Daily Active Users by Country

A strong candidate would first clarify the definition: “Does active mean any app event, a session start, feed view, or a qualifying action? Should country come from the user profile, event IP, or latest known location? What timezone defines the day?” They would also establish the desired grain: one output row per date, country, counting distinct users active on that date. The answer should be organized around four pillars: define the eligible events, deduplicate to one row per user_id, date, join to a country source at the correct time grain, then aggregate distinct users by date and country.

The skeleton query would likely use a CTE such as active_user_days with SELECT DISTINCT user_id, DATE(event_time) AS ds FROM events WHERE event_type IN (...), followed by a join to a user or location table. If the country table has multiple rows per user over time, the candidate should avoid a naive join and instead choose the country valid at the event date, often with ROW_NUMBER() over location records or an effective-date join. A specific tradeoff to flag is whether to use COUNT(DISTINCT user_id) directly on raw events versus pre-deduplicating user-days first; pre-deduplication is safer for avoiding fanout and often cheaper when joined downstream. The candidate should mention edge cases: null country, deleted users, bots/internal traffic, late-arriving events, and users who travel during the day. A strong close would be: “If I had more time, I’d validate the query by comparing total DAU before and after the country join, checking for fanout, and reconciling against a trusted metrics table.”

A second angle

7-Day Rolling Retention

The same concepts apply, but the framing shifts from counting activity to comparing a cohort against future behavior. A candidate should define the cohort grain first, usually one row per user signup date or first active date, then join or window over future activity dates to determine whether the user returned within days 1 through 7. The main risk is double-counting users who return multiple times, so the query should reduce activity to distinct user_id, active_date before computing retention. A window function can help find the first activity date with MIN(active_date) OVER (PARTITION BY user_id), while conditional aggregation computes retained users by cohort. Unlike DAU, the denominator is fixed at cohort creation time, so using only users who have later events would bias the retention rate upward.

Common pitfalls

Analytical mistake: ignoring fanout. A tempting wrong answer is to join users to events to purchases and then run COUNT(user_id) or SUM(revenue) without checking row multiplication. A better answer states the grain after each join and pre-aggregates purchases or events before joining, then validates that row counts behave as expected.
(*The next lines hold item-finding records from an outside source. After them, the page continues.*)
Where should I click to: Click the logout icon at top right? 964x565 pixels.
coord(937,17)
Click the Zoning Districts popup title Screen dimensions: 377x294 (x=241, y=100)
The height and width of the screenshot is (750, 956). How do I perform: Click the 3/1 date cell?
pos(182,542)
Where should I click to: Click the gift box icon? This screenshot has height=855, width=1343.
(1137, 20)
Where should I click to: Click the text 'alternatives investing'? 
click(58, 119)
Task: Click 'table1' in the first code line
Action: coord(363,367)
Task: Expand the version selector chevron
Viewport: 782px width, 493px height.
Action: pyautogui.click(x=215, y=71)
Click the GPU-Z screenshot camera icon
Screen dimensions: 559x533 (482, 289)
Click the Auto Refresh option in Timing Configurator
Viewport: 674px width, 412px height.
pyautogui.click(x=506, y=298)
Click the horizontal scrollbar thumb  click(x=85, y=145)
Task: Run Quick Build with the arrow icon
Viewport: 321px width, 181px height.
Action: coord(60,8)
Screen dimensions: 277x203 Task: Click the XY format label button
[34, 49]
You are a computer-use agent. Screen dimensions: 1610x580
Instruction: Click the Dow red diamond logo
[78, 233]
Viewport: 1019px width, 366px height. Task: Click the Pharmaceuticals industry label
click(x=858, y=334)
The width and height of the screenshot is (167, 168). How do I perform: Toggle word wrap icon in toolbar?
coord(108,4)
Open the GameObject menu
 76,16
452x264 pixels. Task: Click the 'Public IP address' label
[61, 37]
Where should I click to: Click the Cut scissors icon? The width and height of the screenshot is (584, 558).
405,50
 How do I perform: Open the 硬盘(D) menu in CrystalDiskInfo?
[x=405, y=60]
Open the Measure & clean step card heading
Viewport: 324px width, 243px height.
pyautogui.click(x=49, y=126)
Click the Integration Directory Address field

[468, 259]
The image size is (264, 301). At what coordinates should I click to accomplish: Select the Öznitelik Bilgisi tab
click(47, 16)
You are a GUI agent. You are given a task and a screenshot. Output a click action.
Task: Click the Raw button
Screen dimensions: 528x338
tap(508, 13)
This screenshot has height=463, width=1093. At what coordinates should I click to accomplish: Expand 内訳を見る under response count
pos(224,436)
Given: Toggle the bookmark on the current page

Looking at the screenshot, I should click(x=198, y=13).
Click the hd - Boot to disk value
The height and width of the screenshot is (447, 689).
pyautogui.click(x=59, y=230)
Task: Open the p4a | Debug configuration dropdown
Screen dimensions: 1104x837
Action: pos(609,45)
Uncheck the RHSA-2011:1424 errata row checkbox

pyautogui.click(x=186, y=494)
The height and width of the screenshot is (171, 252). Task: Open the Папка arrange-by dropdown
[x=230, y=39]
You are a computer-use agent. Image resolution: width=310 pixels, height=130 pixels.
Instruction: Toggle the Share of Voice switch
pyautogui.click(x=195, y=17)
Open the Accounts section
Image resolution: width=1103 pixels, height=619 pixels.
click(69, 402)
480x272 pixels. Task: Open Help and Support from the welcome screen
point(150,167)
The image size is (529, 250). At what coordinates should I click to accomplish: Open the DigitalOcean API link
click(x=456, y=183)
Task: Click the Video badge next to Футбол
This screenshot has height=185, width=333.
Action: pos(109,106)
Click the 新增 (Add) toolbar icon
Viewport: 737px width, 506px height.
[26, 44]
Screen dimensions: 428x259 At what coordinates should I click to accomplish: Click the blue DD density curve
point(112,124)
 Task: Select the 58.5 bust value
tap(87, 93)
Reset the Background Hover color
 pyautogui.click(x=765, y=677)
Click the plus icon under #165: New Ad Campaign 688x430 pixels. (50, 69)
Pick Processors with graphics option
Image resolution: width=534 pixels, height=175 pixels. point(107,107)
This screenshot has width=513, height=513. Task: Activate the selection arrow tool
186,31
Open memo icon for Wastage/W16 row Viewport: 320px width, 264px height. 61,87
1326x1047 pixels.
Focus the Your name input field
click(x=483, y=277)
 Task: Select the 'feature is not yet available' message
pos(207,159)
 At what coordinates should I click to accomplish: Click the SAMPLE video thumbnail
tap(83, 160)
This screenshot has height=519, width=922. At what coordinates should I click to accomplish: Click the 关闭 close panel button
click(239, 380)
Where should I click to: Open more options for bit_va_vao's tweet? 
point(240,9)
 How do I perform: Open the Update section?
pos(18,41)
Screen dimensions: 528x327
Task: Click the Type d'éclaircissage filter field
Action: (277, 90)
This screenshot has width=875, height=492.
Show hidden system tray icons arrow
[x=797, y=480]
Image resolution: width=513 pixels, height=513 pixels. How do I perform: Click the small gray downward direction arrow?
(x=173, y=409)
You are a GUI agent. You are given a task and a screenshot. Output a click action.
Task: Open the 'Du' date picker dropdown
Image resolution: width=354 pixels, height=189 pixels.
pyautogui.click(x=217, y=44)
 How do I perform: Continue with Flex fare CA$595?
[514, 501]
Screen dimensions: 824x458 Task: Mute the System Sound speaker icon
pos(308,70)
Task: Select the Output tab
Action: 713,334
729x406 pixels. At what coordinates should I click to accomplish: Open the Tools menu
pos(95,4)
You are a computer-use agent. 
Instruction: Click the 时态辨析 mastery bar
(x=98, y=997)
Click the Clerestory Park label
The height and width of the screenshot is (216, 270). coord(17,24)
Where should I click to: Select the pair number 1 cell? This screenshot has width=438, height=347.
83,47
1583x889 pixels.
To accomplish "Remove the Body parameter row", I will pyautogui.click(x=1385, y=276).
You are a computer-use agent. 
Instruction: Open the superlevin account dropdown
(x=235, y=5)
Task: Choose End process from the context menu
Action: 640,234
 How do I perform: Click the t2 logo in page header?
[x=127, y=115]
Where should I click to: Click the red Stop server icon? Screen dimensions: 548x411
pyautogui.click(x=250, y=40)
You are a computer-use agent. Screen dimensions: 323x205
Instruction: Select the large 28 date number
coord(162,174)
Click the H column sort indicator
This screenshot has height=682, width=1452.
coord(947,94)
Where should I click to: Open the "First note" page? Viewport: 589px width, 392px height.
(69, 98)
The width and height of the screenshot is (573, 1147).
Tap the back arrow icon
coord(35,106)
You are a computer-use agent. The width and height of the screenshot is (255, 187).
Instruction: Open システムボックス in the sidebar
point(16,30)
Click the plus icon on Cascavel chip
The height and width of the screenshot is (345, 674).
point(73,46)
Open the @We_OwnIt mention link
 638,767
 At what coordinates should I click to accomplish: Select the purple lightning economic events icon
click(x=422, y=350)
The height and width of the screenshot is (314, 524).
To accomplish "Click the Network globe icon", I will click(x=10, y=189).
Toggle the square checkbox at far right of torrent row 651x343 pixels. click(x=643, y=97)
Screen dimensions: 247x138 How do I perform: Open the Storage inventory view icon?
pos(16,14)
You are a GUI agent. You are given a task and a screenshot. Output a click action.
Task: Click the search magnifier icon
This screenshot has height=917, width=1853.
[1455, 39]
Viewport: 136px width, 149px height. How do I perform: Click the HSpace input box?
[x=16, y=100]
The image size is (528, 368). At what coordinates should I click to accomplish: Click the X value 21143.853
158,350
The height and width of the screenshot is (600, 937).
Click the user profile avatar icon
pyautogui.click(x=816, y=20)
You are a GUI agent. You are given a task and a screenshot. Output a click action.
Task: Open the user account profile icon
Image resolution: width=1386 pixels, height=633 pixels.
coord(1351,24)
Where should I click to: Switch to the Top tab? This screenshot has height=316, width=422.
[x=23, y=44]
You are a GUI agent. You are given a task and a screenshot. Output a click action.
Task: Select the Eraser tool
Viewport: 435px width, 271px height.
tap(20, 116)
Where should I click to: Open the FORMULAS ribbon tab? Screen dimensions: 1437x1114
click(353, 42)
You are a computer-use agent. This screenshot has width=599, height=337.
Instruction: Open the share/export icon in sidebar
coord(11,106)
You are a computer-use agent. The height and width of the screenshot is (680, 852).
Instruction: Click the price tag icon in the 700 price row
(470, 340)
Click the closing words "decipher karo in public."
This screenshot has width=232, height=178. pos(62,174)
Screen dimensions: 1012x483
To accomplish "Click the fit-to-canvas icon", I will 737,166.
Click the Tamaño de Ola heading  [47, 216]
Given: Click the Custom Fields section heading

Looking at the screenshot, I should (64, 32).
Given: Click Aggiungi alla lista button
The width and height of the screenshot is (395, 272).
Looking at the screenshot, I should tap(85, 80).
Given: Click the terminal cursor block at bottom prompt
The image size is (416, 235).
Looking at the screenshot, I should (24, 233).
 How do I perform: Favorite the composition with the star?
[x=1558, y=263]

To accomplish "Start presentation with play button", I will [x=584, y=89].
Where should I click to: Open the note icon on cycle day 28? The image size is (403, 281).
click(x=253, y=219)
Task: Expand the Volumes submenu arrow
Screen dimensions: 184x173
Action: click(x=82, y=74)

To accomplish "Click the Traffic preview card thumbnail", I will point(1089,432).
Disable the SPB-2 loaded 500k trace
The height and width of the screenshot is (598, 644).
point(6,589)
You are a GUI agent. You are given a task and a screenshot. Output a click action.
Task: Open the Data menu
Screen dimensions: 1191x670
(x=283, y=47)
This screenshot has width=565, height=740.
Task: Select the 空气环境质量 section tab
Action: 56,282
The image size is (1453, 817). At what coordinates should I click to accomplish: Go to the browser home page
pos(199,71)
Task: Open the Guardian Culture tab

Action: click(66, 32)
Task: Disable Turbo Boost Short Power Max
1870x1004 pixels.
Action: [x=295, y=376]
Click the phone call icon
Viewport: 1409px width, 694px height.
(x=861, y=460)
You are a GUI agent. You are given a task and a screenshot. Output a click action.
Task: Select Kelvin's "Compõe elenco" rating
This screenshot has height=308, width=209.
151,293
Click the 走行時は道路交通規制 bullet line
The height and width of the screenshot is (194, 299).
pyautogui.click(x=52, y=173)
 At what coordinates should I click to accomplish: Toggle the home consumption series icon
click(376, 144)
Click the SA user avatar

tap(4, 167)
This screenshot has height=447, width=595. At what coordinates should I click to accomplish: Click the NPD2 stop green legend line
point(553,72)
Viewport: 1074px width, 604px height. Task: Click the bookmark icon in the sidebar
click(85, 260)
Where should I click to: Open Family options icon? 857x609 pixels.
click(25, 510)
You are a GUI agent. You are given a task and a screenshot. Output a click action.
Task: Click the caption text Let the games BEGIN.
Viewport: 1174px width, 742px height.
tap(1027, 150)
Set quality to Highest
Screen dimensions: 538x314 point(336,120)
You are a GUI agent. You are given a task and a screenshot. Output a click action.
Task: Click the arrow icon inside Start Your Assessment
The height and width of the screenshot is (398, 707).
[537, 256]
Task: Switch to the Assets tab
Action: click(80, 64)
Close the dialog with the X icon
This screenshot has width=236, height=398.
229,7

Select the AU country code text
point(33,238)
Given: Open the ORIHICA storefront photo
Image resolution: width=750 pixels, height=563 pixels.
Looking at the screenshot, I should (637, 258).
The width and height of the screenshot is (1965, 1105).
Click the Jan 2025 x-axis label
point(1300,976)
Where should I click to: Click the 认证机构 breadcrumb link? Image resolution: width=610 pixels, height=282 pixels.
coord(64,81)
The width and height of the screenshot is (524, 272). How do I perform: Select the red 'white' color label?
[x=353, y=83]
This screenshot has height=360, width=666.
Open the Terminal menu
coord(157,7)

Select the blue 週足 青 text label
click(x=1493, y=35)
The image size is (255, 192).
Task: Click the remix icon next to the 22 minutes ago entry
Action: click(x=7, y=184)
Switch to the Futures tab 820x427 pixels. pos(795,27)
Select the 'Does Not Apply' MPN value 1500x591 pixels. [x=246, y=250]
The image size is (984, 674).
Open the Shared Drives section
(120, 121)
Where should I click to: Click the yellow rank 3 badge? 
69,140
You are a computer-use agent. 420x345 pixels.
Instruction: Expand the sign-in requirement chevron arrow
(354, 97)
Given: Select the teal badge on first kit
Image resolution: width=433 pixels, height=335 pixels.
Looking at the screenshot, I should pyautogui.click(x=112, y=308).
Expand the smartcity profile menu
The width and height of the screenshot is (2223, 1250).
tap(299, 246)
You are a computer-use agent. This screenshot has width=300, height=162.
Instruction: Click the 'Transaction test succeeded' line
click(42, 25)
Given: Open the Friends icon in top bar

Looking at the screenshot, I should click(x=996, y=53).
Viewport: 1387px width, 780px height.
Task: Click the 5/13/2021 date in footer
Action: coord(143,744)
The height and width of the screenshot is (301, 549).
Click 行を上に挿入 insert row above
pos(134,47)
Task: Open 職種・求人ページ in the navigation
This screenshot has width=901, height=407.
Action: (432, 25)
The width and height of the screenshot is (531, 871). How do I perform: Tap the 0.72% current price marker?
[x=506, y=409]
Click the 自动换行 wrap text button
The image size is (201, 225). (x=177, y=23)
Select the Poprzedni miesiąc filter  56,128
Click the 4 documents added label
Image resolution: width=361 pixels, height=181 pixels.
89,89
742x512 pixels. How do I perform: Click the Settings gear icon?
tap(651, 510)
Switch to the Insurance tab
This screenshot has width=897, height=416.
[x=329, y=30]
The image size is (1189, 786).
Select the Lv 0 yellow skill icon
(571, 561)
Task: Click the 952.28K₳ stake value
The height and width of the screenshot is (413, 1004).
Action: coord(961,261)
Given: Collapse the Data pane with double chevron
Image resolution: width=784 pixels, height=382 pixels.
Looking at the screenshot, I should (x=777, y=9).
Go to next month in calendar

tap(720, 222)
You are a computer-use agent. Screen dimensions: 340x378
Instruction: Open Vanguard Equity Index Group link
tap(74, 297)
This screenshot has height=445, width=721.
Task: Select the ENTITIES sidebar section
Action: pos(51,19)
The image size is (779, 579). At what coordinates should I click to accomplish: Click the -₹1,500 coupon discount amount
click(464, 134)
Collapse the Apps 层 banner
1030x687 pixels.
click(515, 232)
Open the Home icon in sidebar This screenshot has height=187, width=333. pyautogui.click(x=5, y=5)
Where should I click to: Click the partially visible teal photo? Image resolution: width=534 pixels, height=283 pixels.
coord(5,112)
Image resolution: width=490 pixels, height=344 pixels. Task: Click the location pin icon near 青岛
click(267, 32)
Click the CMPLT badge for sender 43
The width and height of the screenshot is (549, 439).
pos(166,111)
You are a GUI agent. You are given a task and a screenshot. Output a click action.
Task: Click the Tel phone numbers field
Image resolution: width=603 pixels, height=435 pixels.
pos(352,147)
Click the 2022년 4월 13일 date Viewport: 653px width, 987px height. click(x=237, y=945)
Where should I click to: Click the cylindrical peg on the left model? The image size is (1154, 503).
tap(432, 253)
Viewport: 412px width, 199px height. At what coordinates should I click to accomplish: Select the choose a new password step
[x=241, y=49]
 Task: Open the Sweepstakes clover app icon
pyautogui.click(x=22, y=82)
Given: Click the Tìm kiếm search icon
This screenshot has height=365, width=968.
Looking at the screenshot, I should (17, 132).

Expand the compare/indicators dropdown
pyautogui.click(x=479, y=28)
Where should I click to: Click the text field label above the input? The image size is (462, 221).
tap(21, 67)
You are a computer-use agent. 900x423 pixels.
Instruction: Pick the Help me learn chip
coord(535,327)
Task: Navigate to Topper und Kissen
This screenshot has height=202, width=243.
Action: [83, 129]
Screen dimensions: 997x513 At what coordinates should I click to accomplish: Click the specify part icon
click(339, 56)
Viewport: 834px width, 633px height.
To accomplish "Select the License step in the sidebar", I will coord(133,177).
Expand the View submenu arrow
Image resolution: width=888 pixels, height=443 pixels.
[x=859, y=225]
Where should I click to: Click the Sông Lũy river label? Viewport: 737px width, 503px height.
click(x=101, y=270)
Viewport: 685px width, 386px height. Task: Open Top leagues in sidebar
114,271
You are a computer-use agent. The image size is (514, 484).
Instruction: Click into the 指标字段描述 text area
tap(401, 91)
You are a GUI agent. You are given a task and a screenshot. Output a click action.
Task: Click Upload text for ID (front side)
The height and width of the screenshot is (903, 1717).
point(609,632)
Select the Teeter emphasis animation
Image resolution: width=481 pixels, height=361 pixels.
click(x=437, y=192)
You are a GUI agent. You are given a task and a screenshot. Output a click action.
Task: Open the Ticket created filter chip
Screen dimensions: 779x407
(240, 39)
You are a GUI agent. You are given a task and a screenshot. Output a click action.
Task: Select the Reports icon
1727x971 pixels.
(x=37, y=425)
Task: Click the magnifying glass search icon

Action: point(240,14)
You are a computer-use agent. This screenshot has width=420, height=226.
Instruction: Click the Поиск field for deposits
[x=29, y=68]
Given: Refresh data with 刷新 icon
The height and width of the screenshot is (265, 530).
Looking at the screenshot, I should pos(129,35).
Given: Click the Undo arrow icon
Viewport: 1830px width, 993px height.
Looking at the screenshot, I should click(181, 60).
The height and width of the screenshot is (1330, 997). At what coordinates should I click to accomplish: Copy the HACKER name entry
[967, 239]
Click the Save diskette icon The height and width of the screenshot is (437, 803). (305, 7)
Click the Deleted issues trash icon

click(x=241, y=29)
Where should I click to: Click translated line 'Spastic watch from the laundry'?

Communication mistake: writing SQL before defining the metric. Candidates often jump straight into SELECT date, COUNT(DISTINCT user_id) without clarifying “active,” timezone, denominator, or whether bots/test users are excluded. At Meta, the interviewer wants to see metric ownership: define assumptions aloud, then write SQL consistent with those assumptions.

Depth mistake: using window functions mechanically. ROW_NUMBER() is powerful, but using it without explaining tie-breakers can produce nondeterministic results. If two records have the same timestamp, specify a stable secondary order such as ORDER BY event_time DESC, ingestion_time DESC, event_id DESC, and explain why that row should win.

Connections

Interviewers can pivot from this topic into metric design, experimentation analysis, data quality, and product sense. Expect follow-ups on cohort retention, A/B test guardrail metrics, logging reliability, Simpson’s paradox in aggregated metrics, or approximate counting methods such as HyperLogLog.